Reading text:
▬▬▬▬▬▬

Cookbook for making metabrainnetwork.nl

This is the cookbook for creating a website like metabrainnetwork.nl. It will go through the steps of generating the matrices that are used as input for the website backend, and how to set-up a docker installation of the webste.

##Questions or suggestions?

You can contact <...>. This manual was written by Niek de Klein.

Following along with examples

In example_network/ there are all the scripts that you need to make a genenetwork using the samples from a randomly chosen, small dataset on the Europen Nucleotide Archive: PRJNA233428¹. Note that a couple of hundred samples are needed at least for network creation, and this set is only used to show the code with runable examples.

The code in this cookbook will use these samples as example data. You will need to clone or download https://github.com/npklein/brain_eQTL with git clone https://github.com/npklein/brain_eQTL.git and download eqtl mapping pipeline distribution as these are used in the examples.

Manual contents

The Genenetwork creation is divided in several steps, because at the end of each step some user interaction is needed. E.g. for 1. Outlier removal visual inspection of PCA is needed for selecting outliers, and after 2. Correlation and eigenvalue decomposition, eigenvalues have to be inspected to select the correct number of eigenvectors for follow up steps.

Expression tables
Outlier removal
Correlation and eigenvalue decomposition 3.1 Slurm
3.2 Correlation and evd steps overview
GeneNetwork matrix creation
4.1 Matrix creation steps overview
Docker
Ansible

Expression tables

The starting point is an expression table with TPM normalized gene counts, with as rows genes and columns samples. This table can be made with many different programs.

For the metabrain network expression quantification was done using kallisto version 0.43.1². For an example of how to run kallisto and create an expression matrix, see example_network/step1-get-expression-table.sh.

Outlier removal

From the gene expression table outlier samples have to be removed. This can be done in various ways. For this cookbook we will look at principal component outliers. For the metabrain network we have also filtered samples with outlier QC metrics from STAR aligned BAM files. To get the PCs results on the example data, see example_network/step2-pca-for-outlier-detection.sh. Note that in the example we only take the first 1000 genes of the file. The reason for this is that at a certain point a gene x gene correlation matrix is made, and eigenvalue decomposition is performed on this matrix. For an example taking all genes is too much, which is why we use this subset. For real data this subselection should not be made.

This takes 5 steps:

It removes genes that:
- are not located chromosome 1-22, X, Y or MT
- have duplicate expression as another gene
- have duplicated gene IDs
- have 0 count for all samples
Selects a subset of the samples based on an input files with samples to use (in the example this is all samples)

▬▬▬▬▬▬

Data for review:

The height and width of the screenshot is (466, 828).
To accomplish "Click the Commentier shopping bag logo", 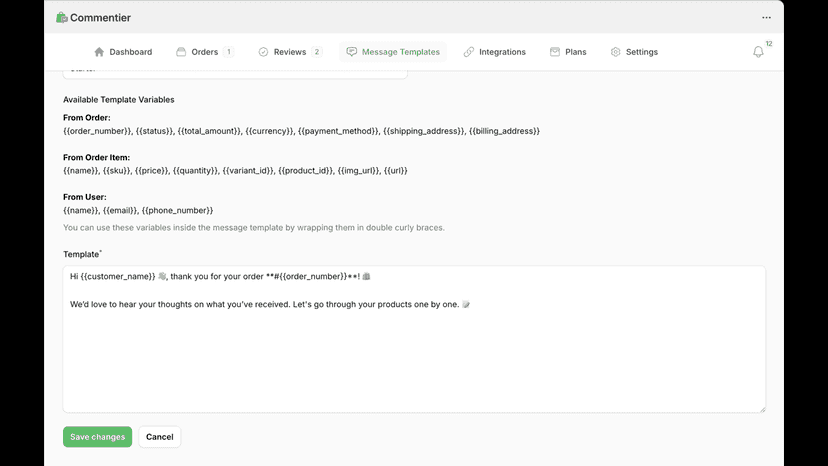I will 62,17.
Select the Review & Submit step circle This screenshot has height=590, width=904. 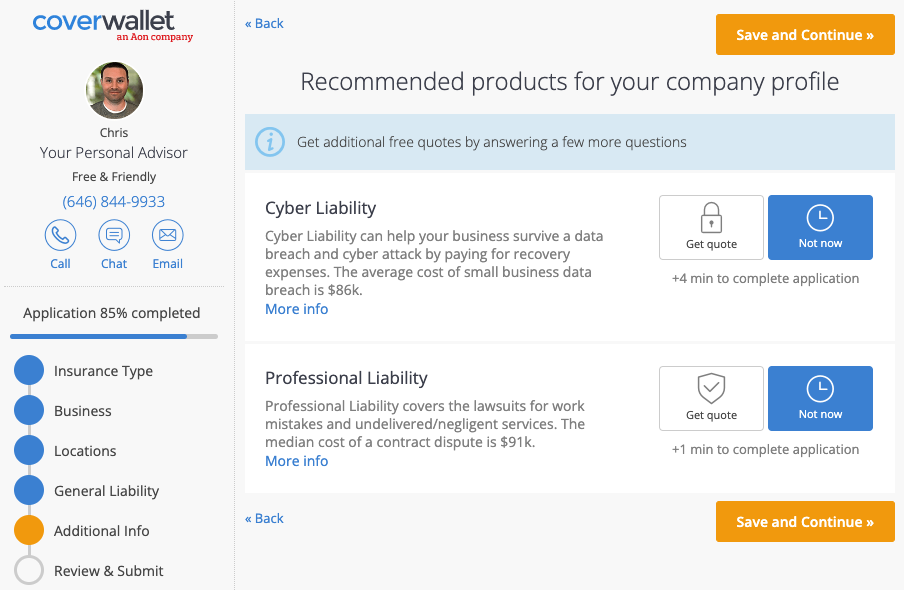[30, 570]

▬▬▬▬▬▬

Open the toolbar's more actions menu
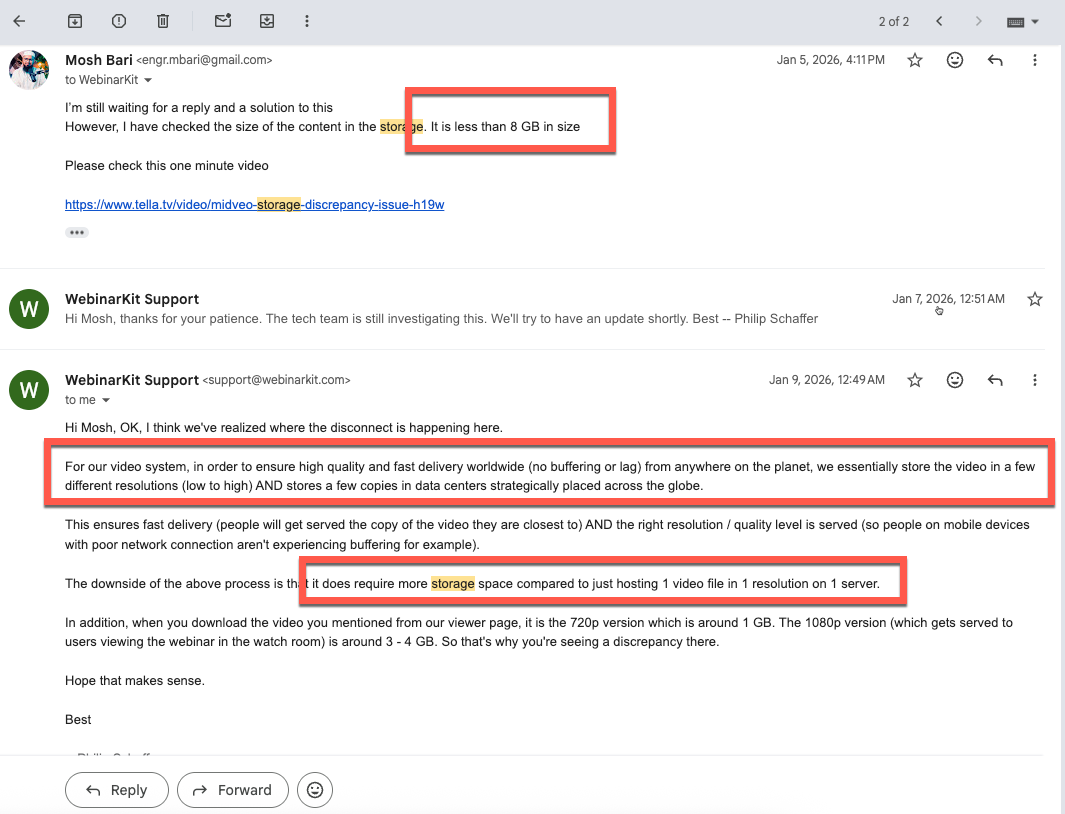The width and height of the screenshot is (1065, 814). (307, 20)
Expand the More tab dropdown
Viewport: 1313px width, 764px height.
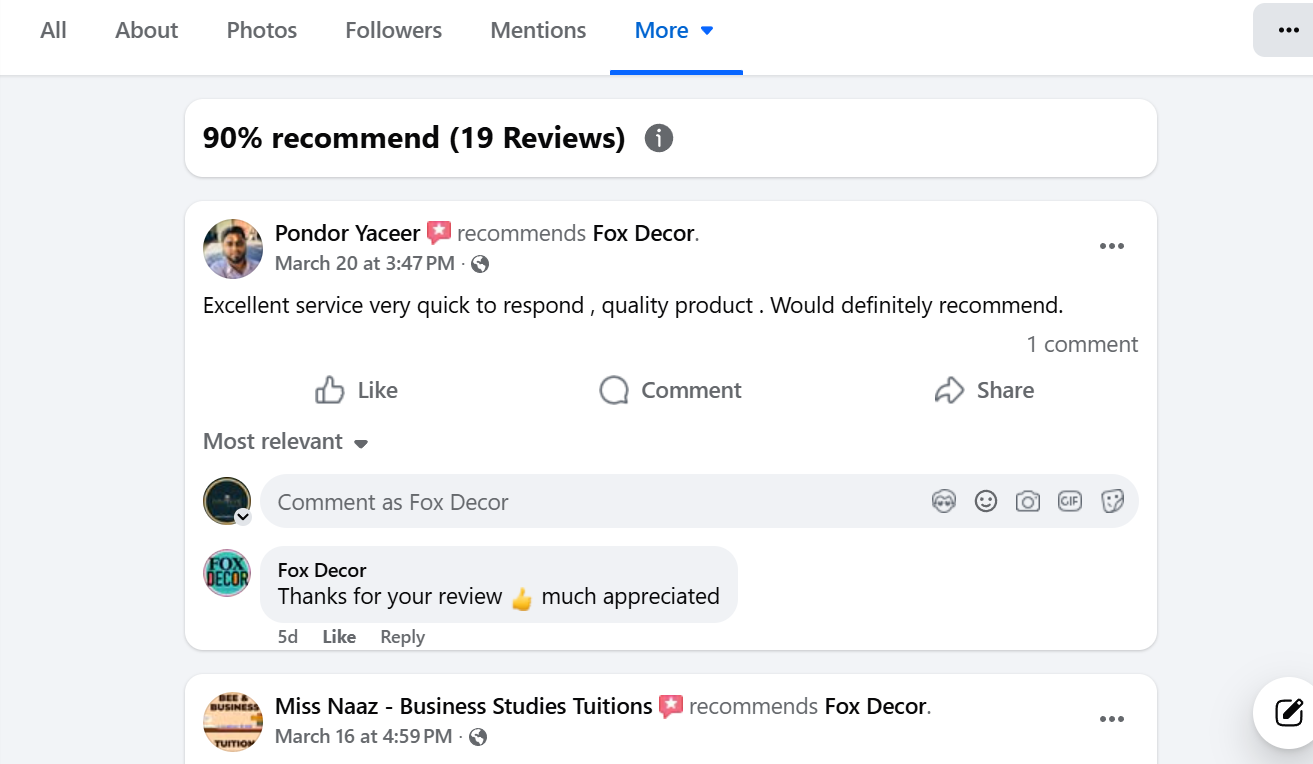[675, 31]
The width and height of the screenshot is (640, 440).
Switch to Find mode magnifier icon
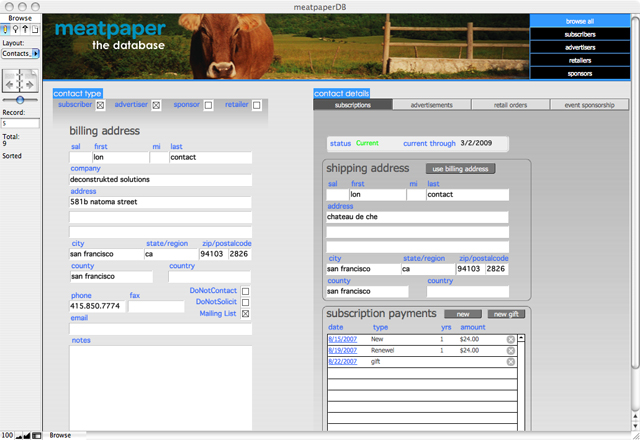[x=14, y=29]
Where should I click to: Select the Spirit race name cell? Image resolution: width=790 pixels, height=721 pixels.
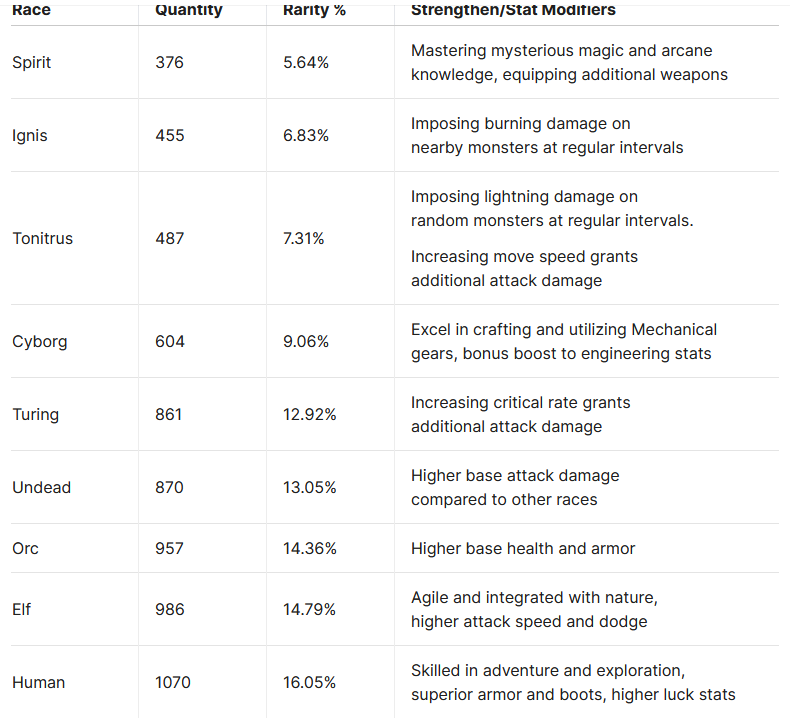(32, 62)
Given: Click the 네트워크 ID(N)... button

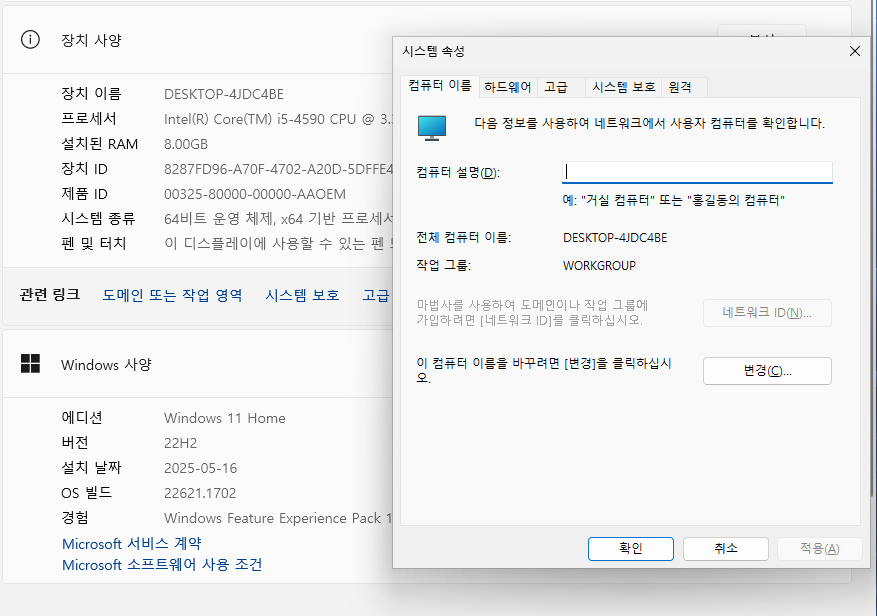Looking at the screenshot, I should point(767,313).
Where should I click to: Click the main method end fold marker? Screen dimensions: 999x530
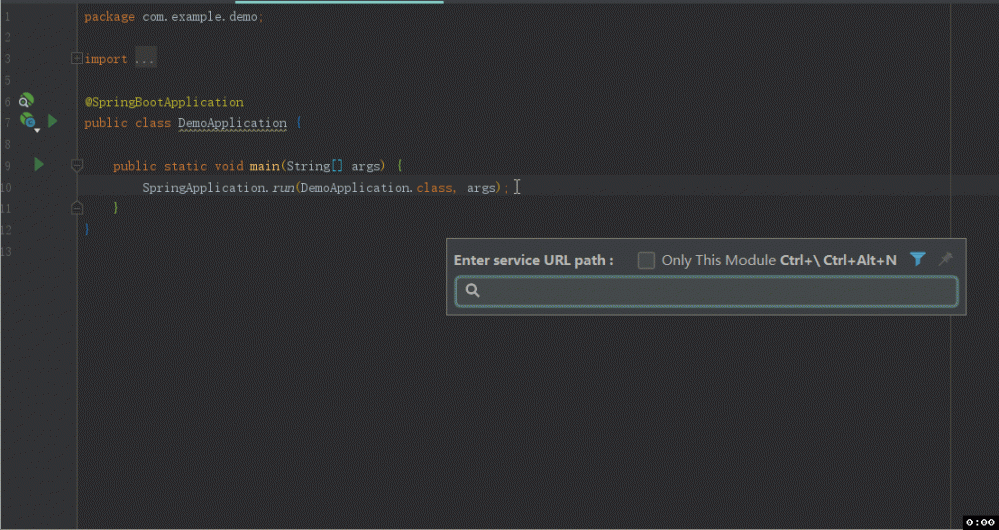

▬▬▬▬▬▬

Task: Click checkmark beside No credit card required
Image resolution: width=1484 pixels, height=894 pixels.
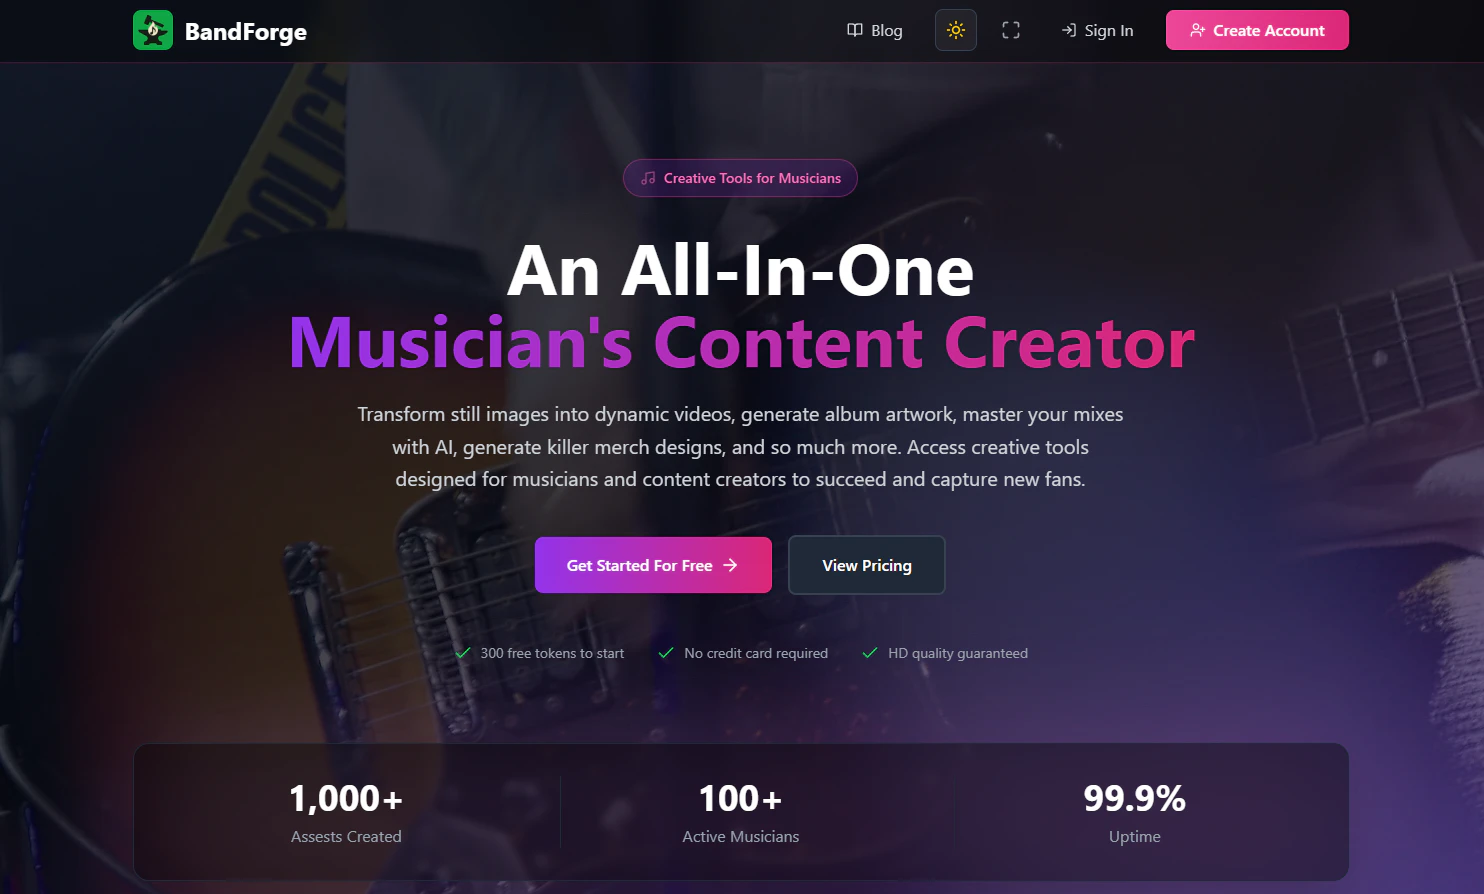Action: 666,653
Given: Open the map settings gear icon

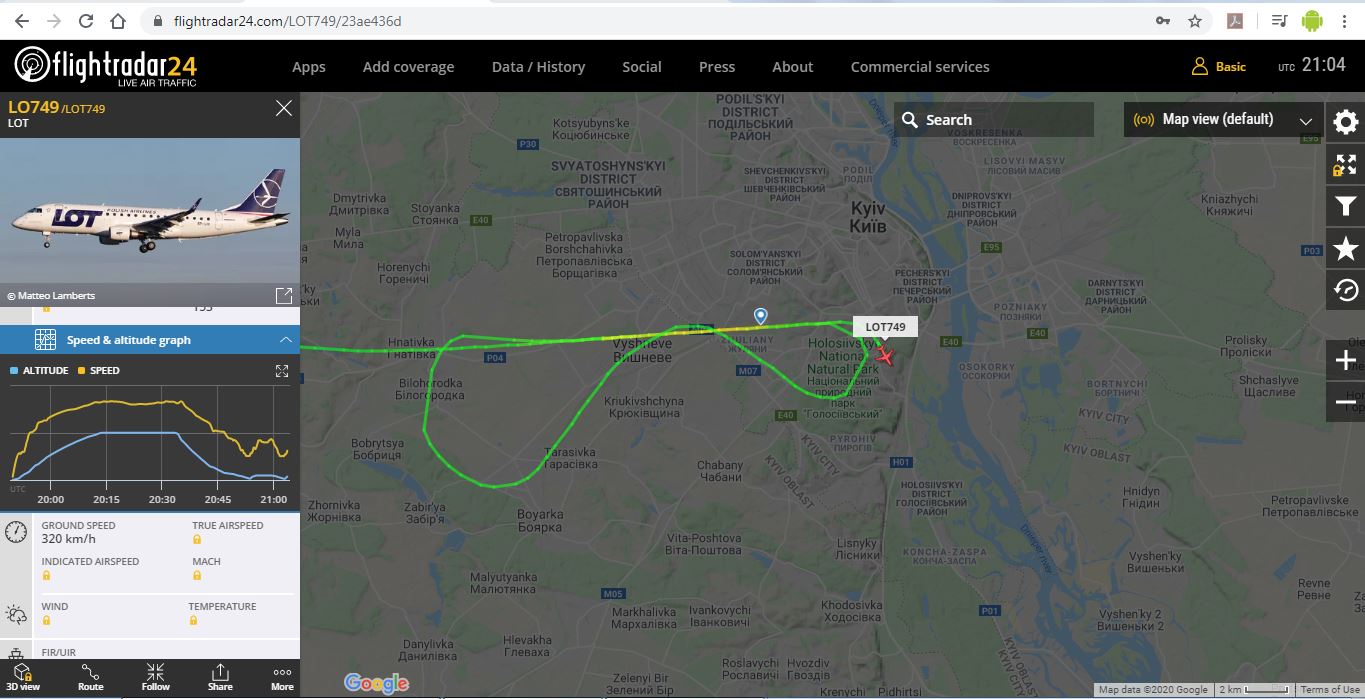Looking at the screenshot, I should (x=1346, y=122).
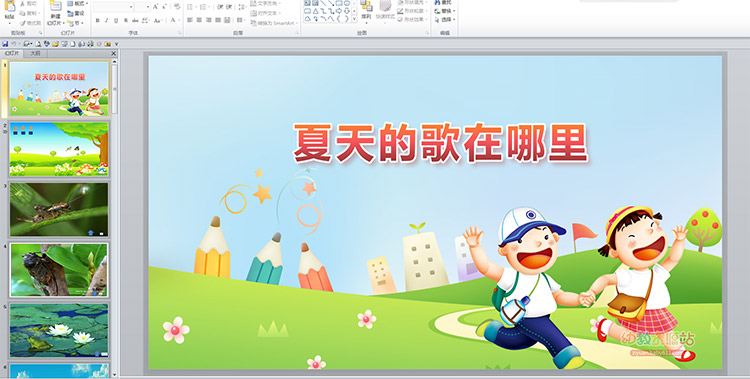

▬▬▬▬▬▬

Could you transcribe everything in the metabrainnetwork.nl cookbook from "You can contact" down to "in the examples."?

Answer to the exercise:
You can contact <...>. This manual was written by Niek de Klein.

Following along with examples

In example_network/ there are all the scripts that you need to make a genenetwork using the samples from a randomly chosen, small dataset on the Europen Nucleotide Archive: PRJNA233428¹. Note that a couple of hundred samples are needed at least for network creation, and this set is only used to show the code with runable examples.

The code in this cookbook will use these samples as example data. You will need to clone or download https://github.com/npklein/brain_eQTL with git clone https://github.com/npklein/brain_eQTL.git and download eqtl mapping pipeline distribution as these are used in the examples.